▶ **WHAT IS REQUIRED**: Every line with the string "icon" must be copied from the entries below.

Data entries
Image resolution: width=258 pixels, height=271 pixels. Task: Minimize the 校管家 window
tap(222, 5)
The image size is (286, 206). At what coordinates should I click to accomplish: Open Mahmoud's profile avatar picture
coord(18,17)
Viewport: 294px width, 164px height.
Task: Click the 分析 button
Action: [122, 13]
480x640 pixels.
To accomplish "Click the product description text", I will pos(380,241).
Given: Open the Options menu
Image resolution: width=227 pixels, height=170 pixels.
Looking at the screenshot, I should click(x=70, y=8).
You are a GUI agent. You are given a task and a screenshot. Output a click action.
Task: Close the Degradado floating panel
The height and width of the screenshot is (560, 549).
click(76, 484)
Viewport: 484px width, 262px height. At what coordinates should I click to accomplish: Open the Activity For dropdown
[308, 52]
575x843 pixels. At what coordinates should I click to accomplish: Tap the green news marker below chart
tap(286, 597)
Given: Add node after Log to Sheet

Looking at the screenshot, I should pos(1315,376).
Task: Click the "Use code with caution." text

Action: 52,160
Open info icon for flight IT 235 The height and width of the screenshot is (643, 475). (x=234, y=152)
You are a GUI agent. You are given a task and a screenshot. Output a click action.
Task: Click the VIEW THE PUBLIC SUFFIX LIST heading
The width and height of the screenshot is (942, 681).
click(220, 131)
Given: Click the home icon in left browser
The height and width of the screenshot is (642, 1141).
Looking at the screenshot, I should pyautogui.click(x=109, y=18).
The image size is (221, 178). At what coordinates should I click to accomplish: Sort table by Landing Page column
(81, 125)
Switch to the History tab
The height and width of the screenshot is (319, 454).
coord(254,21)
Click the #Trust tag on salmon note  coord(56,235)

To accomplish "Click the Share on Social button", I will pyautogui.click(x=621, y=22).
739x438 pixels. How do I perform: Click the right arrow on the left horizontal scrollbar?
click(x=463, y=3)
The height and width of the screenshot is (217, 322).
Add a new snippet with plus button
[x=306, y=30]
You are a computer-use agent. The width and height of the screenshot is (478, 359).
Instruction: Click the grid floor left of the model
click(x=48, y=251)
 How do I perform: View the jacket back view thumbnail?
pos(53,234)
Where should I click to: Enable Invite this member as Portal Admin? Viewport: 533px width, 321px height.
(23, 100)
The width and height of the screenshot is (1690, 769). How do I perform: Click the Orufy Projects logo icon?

▶ **WRITTEN RESPONSE**:
Open info icon for flight IT 235 The height and width of the screenshot is (643, 475). (x=234, y=152)
Given: Click the home icon in left browser
The width and height of the screenshot is (1690, 769). How do I perform: Click the Orufy Projects logo icon?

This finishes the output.